SUPPLIED DATA: Begin
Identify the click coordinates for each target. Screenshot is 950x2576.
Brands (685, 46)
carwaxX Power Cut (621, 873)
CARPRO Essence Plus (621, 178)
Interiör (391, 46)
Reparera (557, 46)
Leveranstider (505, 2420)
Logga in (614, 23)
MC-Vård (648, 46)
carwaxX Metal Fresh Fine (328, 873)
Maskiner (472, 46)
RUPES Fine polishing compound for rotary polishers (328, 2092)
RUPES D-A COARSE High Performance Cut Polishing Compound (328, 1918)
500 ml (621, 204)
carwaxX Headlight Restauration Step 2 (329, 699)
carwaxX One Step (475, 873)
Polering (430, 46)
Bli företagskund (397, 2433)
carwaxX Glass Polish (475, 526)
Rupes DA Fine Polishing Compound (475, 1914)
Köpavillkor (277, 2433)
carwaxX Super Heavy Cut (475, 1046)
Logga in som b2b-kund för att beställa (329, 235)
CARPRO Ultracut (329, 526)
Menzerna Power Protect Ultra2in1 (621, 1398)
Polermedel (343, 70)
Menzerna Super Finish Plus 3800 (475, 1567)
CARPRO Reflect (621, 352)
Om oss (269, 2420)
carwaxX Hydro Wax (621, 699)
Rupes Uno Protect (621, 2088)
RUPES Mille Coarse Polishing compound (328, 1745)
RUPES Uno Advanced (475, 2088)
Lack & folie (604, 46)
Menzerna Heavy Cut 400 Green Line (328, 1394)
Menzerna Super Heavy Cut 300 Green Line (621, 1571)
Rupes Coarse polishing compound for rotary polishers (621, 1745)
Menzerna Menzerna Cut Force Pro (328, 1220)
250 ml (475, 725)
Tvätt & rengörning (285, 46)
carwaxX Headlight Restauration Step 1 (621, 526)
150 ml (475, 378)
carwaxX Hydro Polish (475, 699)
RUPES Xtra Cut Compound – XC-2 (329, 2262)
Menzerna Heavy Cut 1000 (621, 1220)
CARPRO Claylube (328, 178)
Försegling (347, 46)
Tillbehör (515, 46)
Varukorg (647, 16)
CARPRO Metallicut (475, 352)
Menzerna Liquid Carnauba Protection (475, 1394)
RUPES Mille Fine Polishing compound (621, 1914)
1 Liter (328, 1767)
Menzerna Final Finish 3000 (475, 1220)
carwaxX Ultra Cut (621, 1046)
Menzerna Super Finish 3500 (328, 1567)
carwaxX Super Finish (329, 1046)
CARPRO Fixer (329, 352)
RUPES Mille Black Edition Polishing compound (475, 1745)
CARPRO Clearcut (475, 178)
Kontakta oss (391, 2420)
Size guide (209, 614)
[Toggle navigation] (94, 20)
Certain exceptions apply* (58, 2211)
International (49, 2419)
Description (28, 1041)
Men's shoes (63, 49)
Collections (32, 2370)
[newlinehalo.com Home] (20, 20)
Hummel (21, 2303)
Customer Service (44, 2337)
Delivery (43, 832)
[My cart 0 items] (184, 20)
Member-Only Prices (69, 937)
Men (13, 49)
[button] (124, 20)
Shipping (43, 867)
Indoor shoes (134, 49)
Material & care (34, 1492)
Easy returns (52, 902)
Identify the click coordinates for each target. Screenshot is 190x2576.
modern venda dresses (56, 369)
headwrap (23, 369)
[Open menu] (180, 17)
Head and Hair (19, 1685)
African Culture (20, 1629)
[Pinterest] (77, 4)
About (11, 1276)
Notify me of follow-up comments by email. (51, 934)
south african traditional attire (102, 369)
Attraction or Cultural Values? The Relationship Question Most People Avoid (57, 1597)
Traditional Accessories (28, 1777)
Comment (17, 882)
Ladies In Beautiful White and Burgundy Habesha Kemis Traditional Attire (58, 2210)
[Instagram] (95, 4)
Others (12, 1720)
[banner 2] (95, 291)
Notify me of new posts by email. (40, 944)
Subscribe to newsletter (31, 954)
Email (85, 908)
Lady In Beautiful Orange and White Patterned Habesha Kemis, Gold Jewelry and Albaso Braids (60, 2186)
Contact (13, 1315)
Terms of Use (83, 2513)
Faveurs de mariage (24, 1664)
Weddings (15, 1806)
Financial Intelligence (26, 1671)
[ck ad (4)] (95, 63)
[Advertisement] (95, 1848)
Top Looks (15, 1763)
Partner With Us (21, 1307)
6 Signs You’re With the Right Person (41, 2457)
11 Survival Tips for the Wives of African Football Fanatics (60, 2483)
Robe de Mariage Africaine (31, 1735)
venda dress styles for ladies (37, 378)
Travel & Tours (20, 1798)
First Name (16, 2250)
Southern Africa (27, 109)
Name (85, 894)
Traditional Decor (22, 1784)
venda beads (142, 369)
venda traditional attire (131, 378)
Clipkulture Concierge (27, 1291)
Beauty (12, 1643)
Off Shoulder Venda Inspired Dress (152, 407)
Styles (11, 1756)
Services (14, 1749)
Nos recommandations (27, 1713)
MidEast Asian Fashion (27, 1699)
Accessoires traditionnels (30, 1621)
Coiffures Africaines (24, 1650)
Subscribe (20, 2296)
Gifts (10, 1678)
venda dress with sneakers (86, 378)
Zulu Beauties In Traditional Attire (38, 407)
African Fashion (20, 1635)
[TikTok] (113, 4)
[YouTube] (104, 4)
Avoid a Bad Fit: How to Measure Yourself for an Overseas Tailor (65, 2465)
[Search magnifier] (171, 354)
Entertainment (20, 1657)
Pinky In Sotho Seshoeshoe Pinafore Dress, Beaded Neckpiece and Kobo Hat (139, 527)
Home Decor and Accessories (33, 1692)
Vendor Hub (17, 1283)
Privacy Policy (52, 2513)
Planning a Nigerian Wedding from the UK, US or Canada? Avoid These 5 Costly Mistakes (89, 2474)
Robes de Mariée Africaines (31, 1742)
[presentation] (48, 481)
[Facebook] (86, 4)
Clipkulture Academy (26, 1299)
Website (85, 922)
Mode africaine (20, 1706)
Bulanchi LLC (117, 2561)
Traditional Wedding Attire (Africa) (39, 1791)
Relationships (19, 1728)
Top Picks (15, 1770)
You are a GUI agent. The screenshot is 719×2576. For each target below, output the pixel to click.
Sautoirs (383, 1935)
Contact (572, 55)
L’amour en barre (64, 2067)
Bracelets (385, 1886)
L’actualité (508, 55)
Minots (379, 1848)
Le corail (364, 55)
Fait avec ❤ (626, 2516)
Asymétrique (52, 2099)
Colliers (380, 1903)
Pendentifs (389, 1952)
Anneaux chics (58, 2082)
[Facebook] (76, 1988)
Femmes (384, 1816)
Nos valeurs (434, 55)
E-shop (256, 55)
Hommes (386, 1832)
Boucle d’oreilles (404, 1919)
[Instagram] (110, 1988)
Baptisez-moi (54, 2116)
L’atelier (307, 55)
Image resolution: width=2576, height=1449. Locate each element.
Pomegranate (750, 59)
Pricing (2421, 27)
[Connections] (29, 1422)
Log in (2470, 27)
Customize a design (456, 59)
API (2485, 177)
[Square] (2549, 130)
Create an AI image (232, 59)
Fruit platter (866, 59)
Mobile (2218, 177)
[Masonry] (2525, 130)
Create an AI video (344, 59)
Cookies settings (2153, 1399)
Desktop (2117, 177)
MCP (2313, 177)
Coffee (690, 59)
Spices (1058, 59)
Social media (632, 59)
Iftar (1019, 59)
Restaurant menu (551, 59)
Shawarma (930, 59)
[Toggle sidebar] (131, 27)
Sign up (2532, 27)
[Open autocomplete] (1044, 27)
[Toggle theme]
SUPPLIED DATA: End
> [REQUIRED WORK]
Locate all lines in the listing above with the word "Hydro". Copy them.

> [RESPONSE TO THIS EXERCISE]
carwaxX Hydro Wax (621, 699)
carwaxX Hydro Polish (475, 699)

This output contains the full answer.